• THE REQUEST:
Rewrite the passage of the MLOps on Databricks blog post that opens with the words containing "Jyoti Prasad Bartaula" and closes with "deployment and management.", putting "shared workspace" in place of "collaborative workspace".

• EXCERPTED TEXT:
--*--

Blog

MLOps on Databricks: Streamlining machine learning workflows

Jyoti Prasad Bartaula Machine Learning Engineer, Solita

Published 14 Feb 2023

Reading time 6 min

Databricks is a cloud-based platform that seamlessly integrates data engineering, machine learning, and analytics to simplify the process of building, training, and deploying Machine Learning models. With its unified platform built on top of Lakehouse architecture, Databricks empowers Data Scientist and ML engineers to unleash their full potential, providing a collaborative workspace and offering comprehensive tooling that streamline the entire ML process, including tools to support DevOps to model development, deployment and management.

MLOps in a nutshell

While many companies and businesses are investing in AI and machine learning to stay competitive and capture the untapped business opportunity, they are not reaping the benefits of those investments as their journey of operationalising machine learning is stuck as a jupyter notebook-level data science project. And that’s where MLOps comes to the rescue.

--*--

• DATA SHOWN:
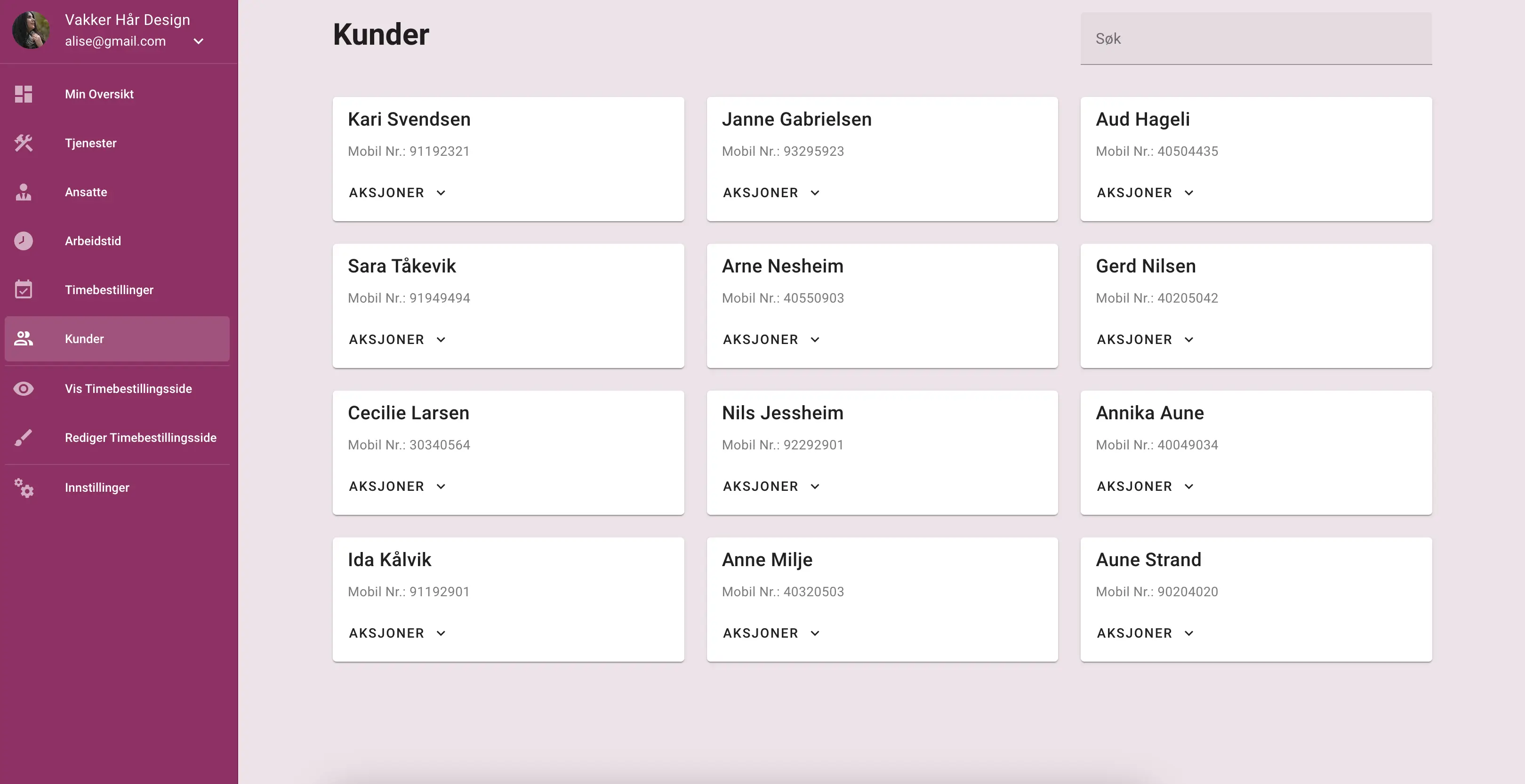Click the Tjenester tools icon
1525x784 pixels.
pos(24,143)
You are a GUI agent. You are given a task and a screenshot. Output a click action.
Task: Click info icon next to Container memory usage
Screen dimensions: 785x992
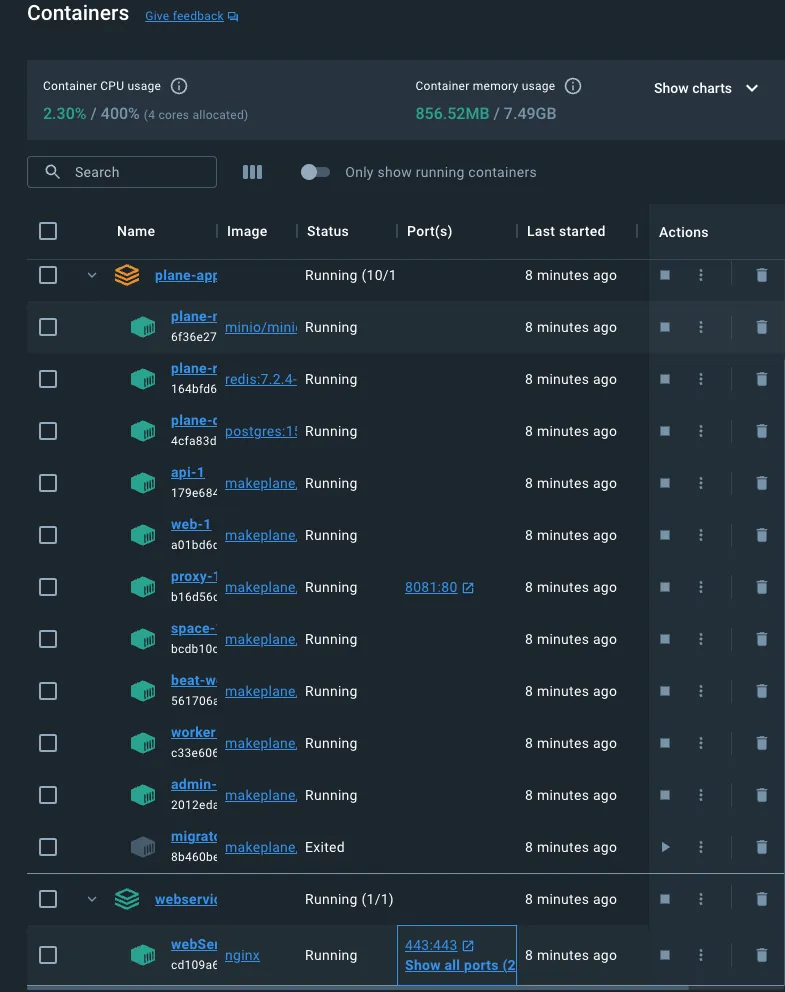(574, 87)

--*--

• EXERCISE RESULT:
Jyoti Prasad Bartaula Machine Learning Engineer, Solita

Published 14 Feb 2023

Reading time 6 min

Databricks is a cloud-based platform that seamlessly integrates data engineering, machine learning, and analytics to simplify the process of building, training, and deploying Machine Learning models. With its unified platform built on top of Lakehouse architecture, Databricks empowers Data Scientist and ML engineers to unleash their full potential, providing a shared workspace and offering comprehensive tooling that streamline the entire ML process, including tools to support DevOps to model development, deployment and management.